Energie verte : qui sont les vrais fournisseurs et les « arnaqueurs », en France ?

Rendu public le 28 septembre 2018, le classement annuel de Greenpeace des meilleurs fournisseurs d’électricité verte en France fait mouche. Il s’agit, pour l’ONG, de donner l’opportunité aux consommateurs de faire le bon choix de leur fournisseur d’énergie.

Les 3 premiers du classement

Il s’agit d’énergéticiens qui ne badinent pas avec la qualité du service qu’ils fournissent. Leur électricité ne provient pas du nucléaire, d’énergies fossiles ou encore de gaz de schistes. Par ordre de mérite, il s’agit d’Énergie d’ici, d’Enercoop et d’Ilek. Selon Alix Mazounie, chargée de campagne énergie pour Greenpeace France, ces 3 fournisseurs proposent une électricité qui intègre à 95 % des énergies renouvelables. Elles se sont toutes distinguées par leurs gros efforts dans la transition énergétique. En outre, elles soutiennent les producteurs d’électricité verte, toute chose qui renforce leur image d’entreprises sérieuses.

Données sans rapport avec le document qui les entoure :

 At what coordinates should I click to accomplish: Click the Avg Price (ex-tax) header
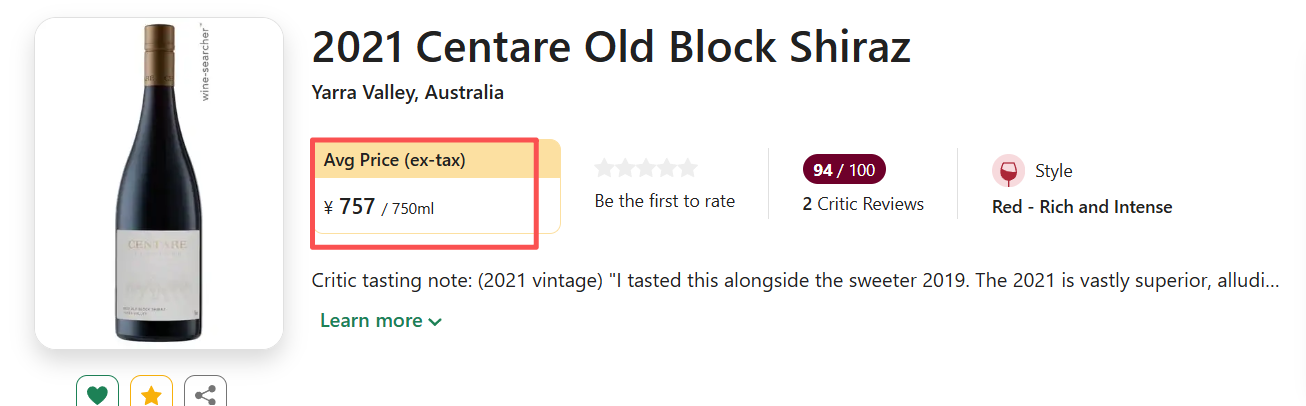[394, 160]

Dans un marché encore incomplètement maîtrisé, beaucoup de fournisseurs d’énergie versent dans la tricherie, grâce au système des certificats « verts ». Il s’agit de documents attestant de l’origine verte d’une électricité, et que les fournisseurs peuvent acheter. Ce qui ouvre la voie à toute sorte d’abus, puisqu’il est possible pour un énergéticien d’approvisionner ses clients à partir d’une source d’énergie fossile ou nucléaire, en leur assurant qu’elle est verte grâce au certificat. Pour ce classement, Greenpeace a évalué les fournisseurs suivant une batterie de 4 critères :

Le type d’électricité produite (applicable uniquement aux fournisseurs qui produisent leur propre électricité) ;
La politique d’achat de l’énergie électrique ;
L’utilisation des « garanties d’origine » ;
Les investissements effectués, ou prévus, ou les retraits d’installations inadaptées qui ont été réalisés, depuis le dernier classement.

Qui sont les moins bons, et les récalcitrants ?

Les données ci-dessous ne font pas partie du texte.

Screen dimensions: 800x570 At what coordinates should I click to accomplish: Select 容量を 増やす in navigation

Six fournisseurs se démarquent, par leurs efforts remarquables (mais insuffisants), dans le processus de transition énergétique. Greenpeace a jugé qu’ils devraient davantage intégrer des énergies renouvelables dans leur réseau de distribution, pour avancer dans le classement. Il s’agit de Planète oui, Energem-UEM, Alterna, Gaz, électricité de Grenoble (GEG), ekWateur et Sélia. Quatre autres devraient montrer plus de volonté, notamment : La coopérative Lucia, Plüm Energie, Energies du Santerre et Proxelia.

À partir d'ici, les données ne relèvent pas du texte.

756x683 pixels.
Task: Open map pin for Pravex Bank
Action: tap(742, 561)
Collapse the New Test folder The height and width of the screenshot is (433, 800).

Selon Greenpeacee, ces fournisseurs d’énergie ne se montrent pas très enclins à soutenir le développement des énergies renouvelables. Ceux-ci peuvent « s’estimer heureux », face aux canards boiteux du classement, qui ne sont d’autres que les fournisseurs classiques : Engie, EDF, Sowee, Happ-e, Total et ses filiales Direct Énergie et Total Spring.

Amorcer le processus de transition énergétique semble ne guère être leur préoccupation, puisque qu’ils continuent à massivement investir dans des énergies pas propres : nucléaire, gaz de schiste, charbon, pétrole… EDF, par exemple, fournit une électricité provenant presqu’exclusivement du nucléaire ; ce que Greenpeace a toujours combattu. Total, quant à elle poursuit à grands frais les explorations et exploitations de puits de pétrole. Engie jouit d’une évaluation en demi-teinte. Greenpeace admet que le fournisseur fait des efforts pour s’investir dans le renouvelable. Cependant, elle continue à produire une électricité fortement émettrice de gaz à effet de serre, notamment à son parc nucléaire belge.